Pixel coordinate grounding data
....

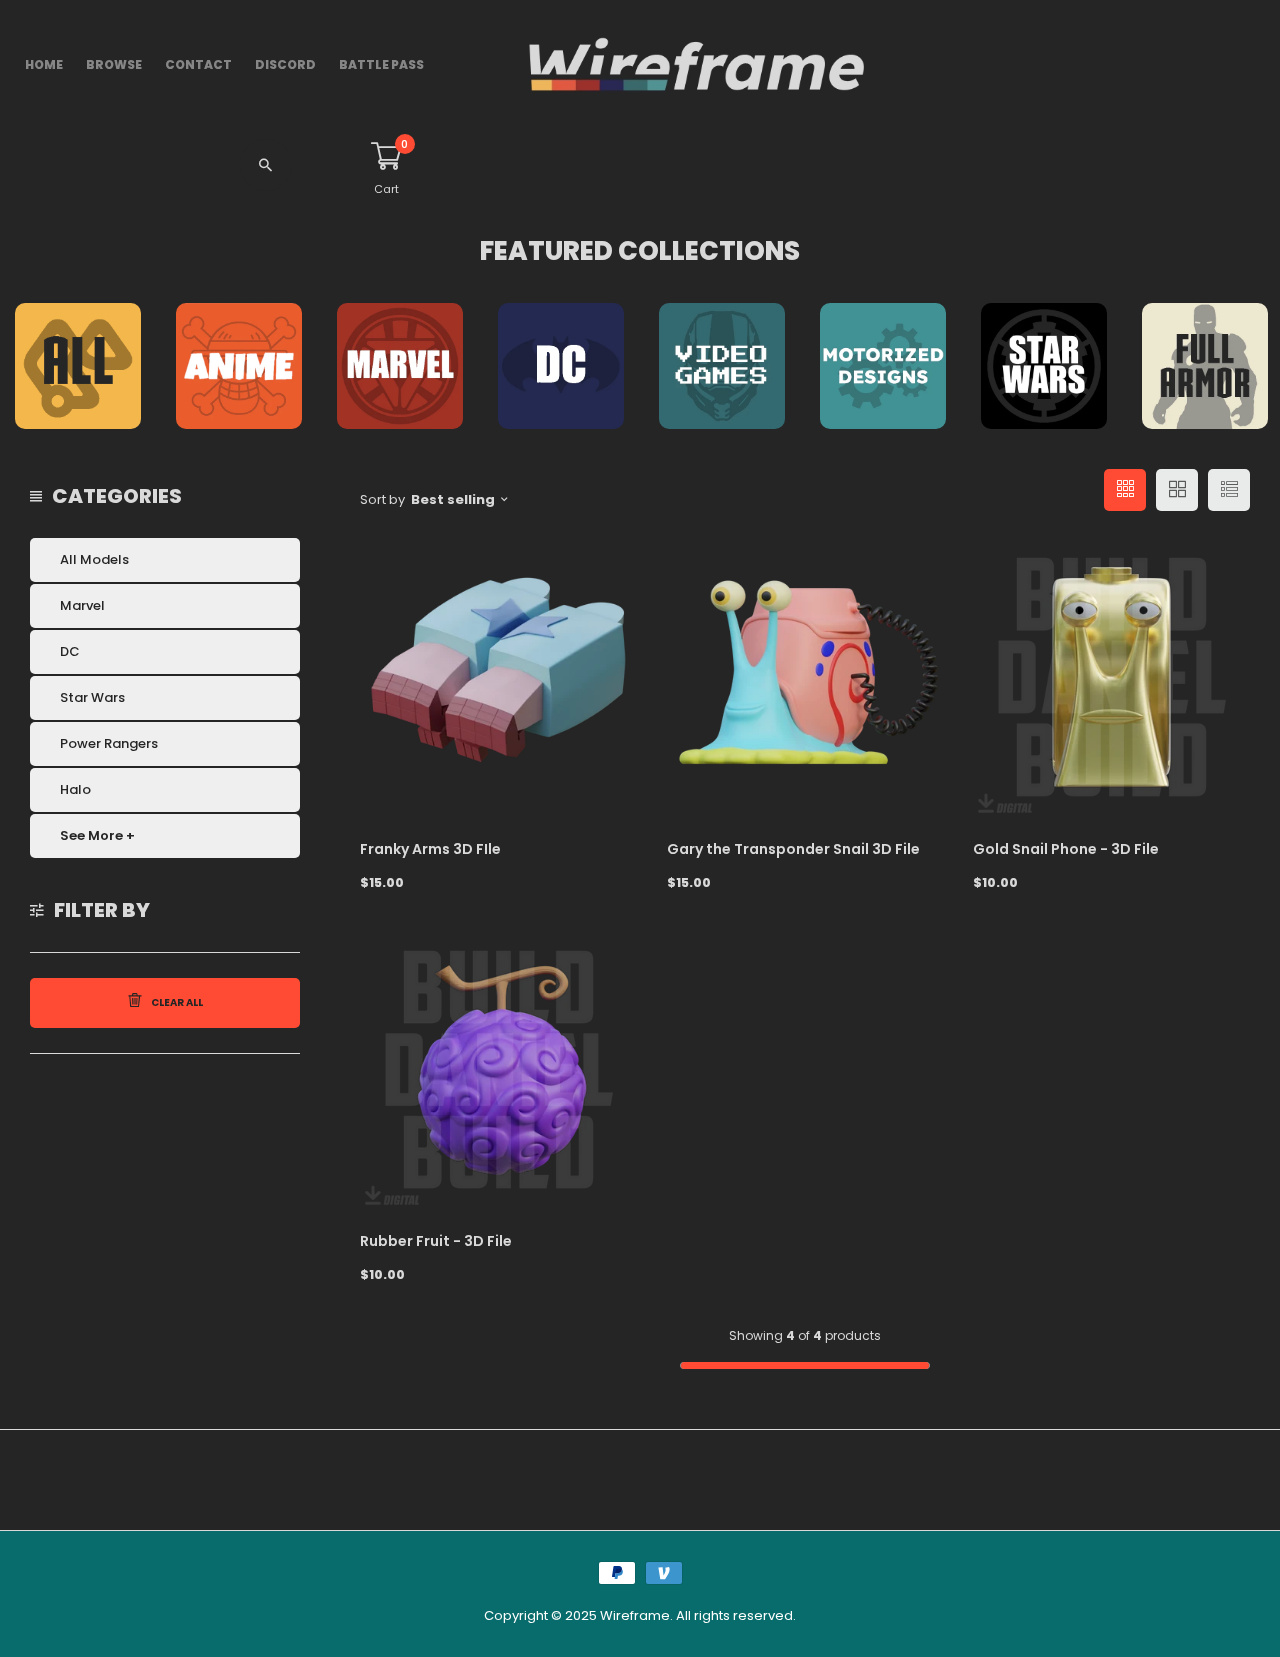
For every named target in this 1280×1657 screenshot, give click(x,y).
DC (70, 651)
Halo (75, 789)
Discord (285, 64)
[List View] (1229, 490)
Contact (198, 64)
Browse (114, 64)
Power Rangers (109, 743)
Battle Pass (381, 64)
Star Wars (92, 697)
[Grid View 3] (1125, 490)
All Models (94, 559)
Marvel (82, 605)
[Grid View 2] (1177, 490)
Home (44, 64)
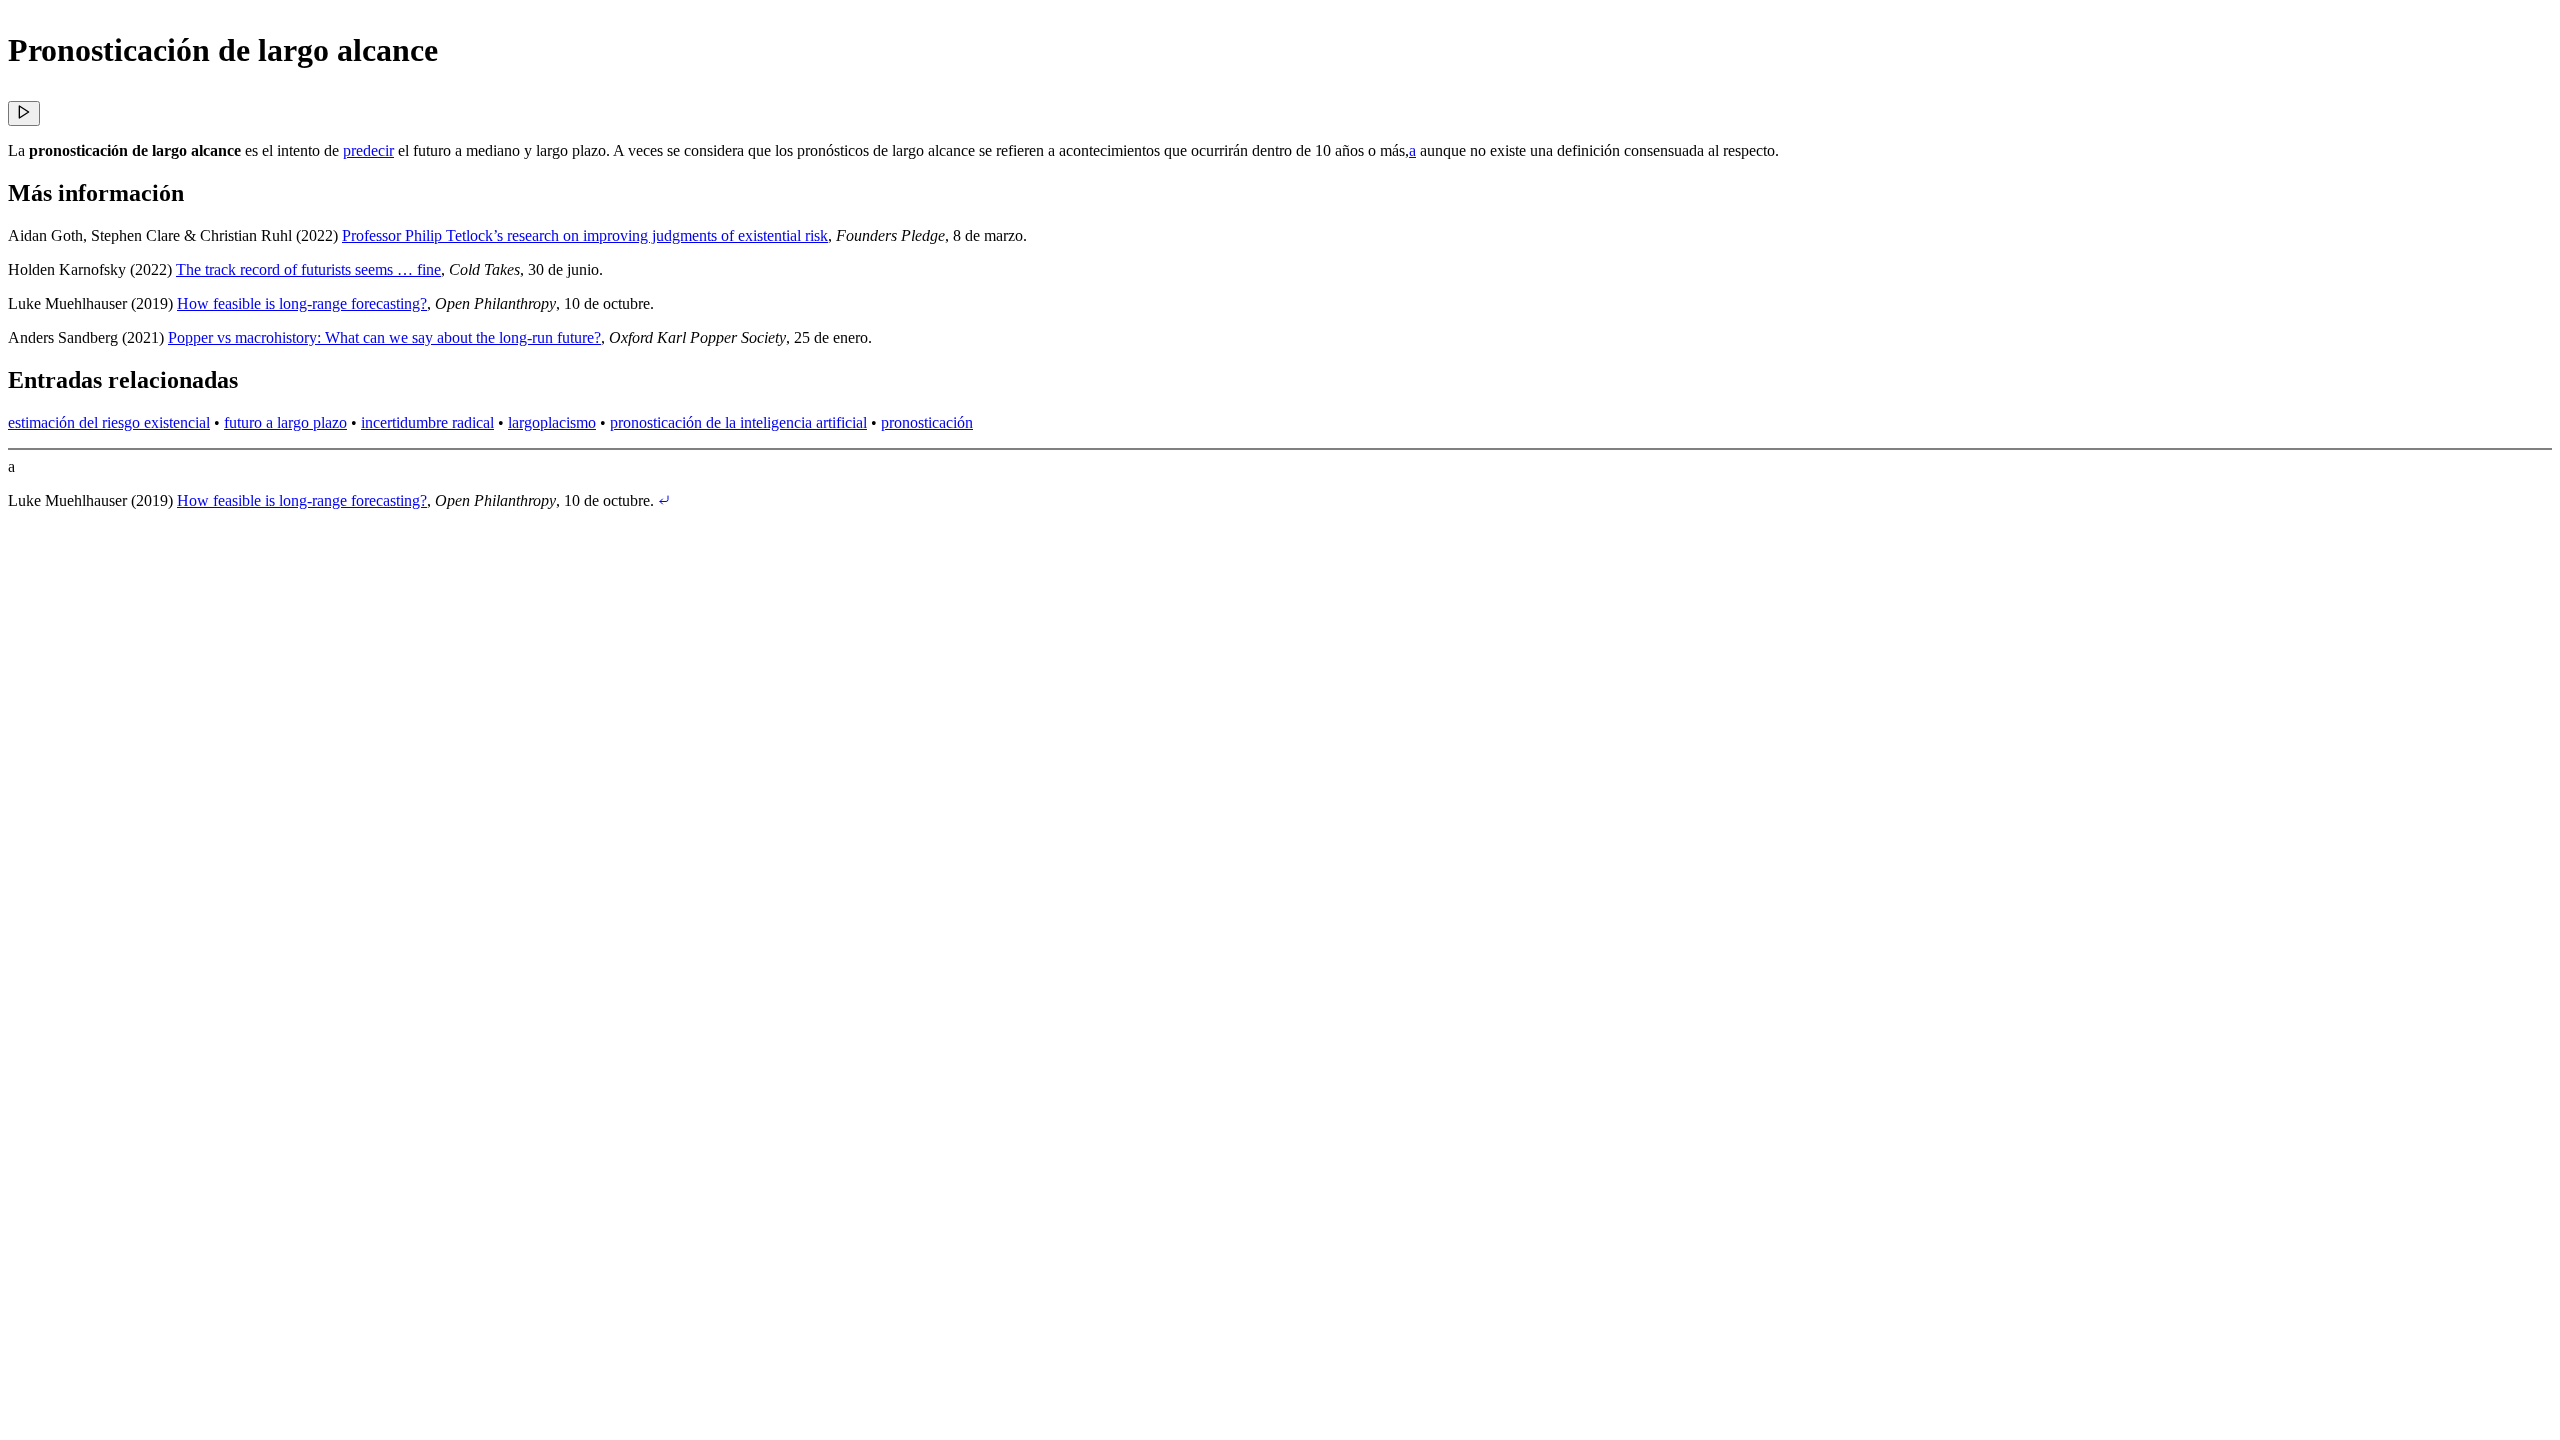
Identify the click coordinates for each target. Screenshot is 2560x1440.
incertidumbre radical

....

— Task prompt —
From the first line to the last, retype the data above exactly, but not its images.

— Exercise solution —
For every named target in this 1280×1657 screenshot, give click(x,y).
DC (70, 651)
Halo (75, 789)
Discord (285, 64)
[List View] (1229, 490)
Contact (198, 64)
Browse (114, 64)
Power Rangers (109, 743)
Battle Pass (381, 64)
Star Wars (92, 697)
[Grid View 3] (1125, 490)
All Models (94, 559)
Marvel (82, 605)
[Grid View 2] (1177, 490)
Home (44, 64)
Identify the click coordinates for each target. Screenshot is 2560x1440.
incertidumbre radical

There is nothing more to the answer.